終わってみれば圧勝だった。
労働党は惨敗、コービン党首「次の選挙は党を率いない」
最大野党の労働党は歴史的な惨敗。現有議席から71議席を失い、191議席の見通し。コービン党首は敗北を認め、「次の総選挙では党を率いない」と表明した。
労働党はブレグジットへの姿勢が玉虫色で、国民投票のやり直しを公約に掲げたこと、ジェレミー・コービン党首の社会主義的な政策などが、党内不一致を招き、有権者の支持も集められなかった一因とみられている。
地盤であるイングランド北部などで、保守党に議席を奪われたことは、今回の選挙を象徴する出来事だった。
野党内では選挙協力が進まず、これも保守党の躍進を招いた。自由民主党はジョー・スウィンソン党首が議席を失った。
スコットランドは独立への動きに拍車か
一方で、ブレグジットに反対していたスコットランド国民党(スコットランド民族党、SNP)の躍進にも注目が集まる。出口調査では55議席を得る勢いだ。
今後、スコットランドでは、独立を問う3度目の国民投票と独立後のEU加盟を目指す動きに拍車がかかりそうだ。
動向次第では、イギリスの「連合王国」という国のかたち自体に変化をもたらすかもしれない。
なぜ、保守党は大勝したのか。
なぜ、保守党は大勝したのか。一言で言えば、国民はブレグジット(EU離脱)の行き詰まりに心底うんざりしていたからだ。
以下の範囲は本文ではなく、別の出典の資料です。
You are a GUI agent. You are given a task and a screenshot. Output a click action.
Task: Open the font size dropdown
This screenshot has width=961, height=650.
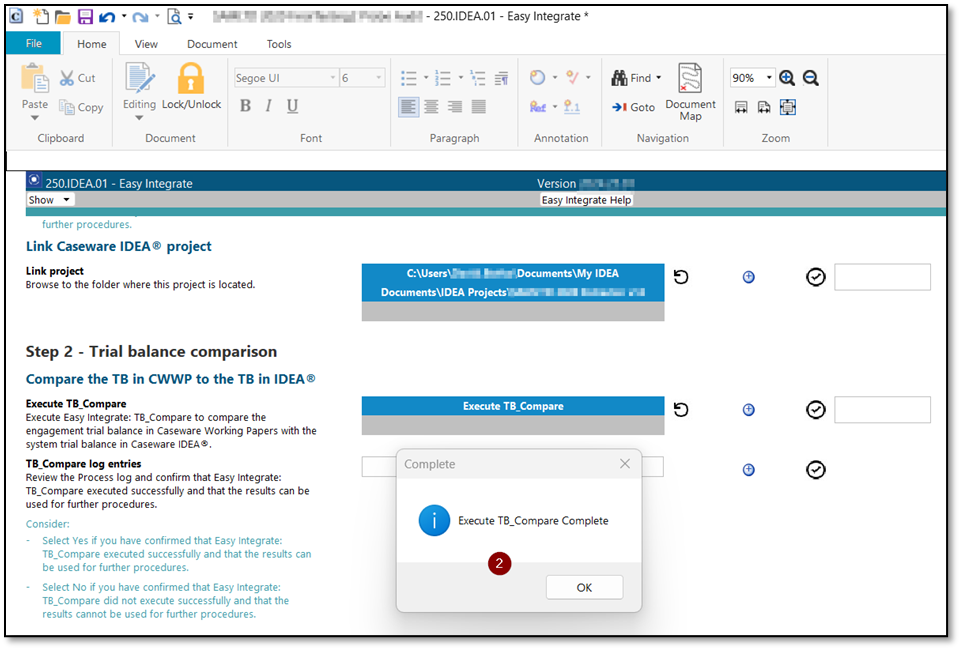362,76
すでにEU離脱を決めた国民投票から3年半が経過。政権と議会で離脱条件の調整が一向に進まず、袋小路にはまっていた。
「ブレグジットを実現するために投票しよう」――。保守党は、ブレグジットをめぐる国民感情を匠に利用し、労働党の票田の切り崩しに成功したと言える。
エコノミスト誌は、EU離脱強硬派のナイジェル・ファラージ氏が率いるブレグジット党と保守党が選挙区を調整したことも、保守党勝利の背景だと分析している。
今回の選挙で大勝したことで、ジョンソン政権、そしてイギリスは1月31日に期限を迎えるEU離脱に突き進むことになる。
だが、選挙ですべてが解決したわけではない。
国民投票以来、ブレグジットに対する国民世論はいまだ二分され、イギリス領北アイルランドとEUに加盟するアイルランドの国境の扱いなど、離脱までの課題はなおも残る。
EUにとっても大きな試練
イギリスのEU離脱が現実味を帯びることは、第二次世界大戦の反省から生まれ、国際協調を目指すEUにとっても大きな試練となる。
そもそもイギリスという国は、戦後のヨーロッパ統合の動きには反発的だった。
EUの前身であるESSC(欧州石炭鉄鋼共同体)、EEC(欧州経済共同体)、EURATOM(欧州原子力共同体)に反発したイギリスは、北欧諸国とともに1960年に欧州自由貿易連合を結成。フランス、ドイツ中心の西ヨーロッパ統合に対抗した。
ところが輸入超過などで独自路線の経済が行き詰まると、イギリスはECへの参加を求め、1973年に加盟したという経緯がある。
EU発足後、統一通貨の「ユーロ」が導入されてもイギリスは自国の通貨ポンドを維持し続けてきた。
「ポイント・オブ・ノーリターン」という言葉がある。船や飛行機が「ここを超えれば、引き返すことができない地点」のことだ。
今回の総選挙は、イギリスとEUにとって「ポイント・オブ・ノーリターン」となるのだろうか。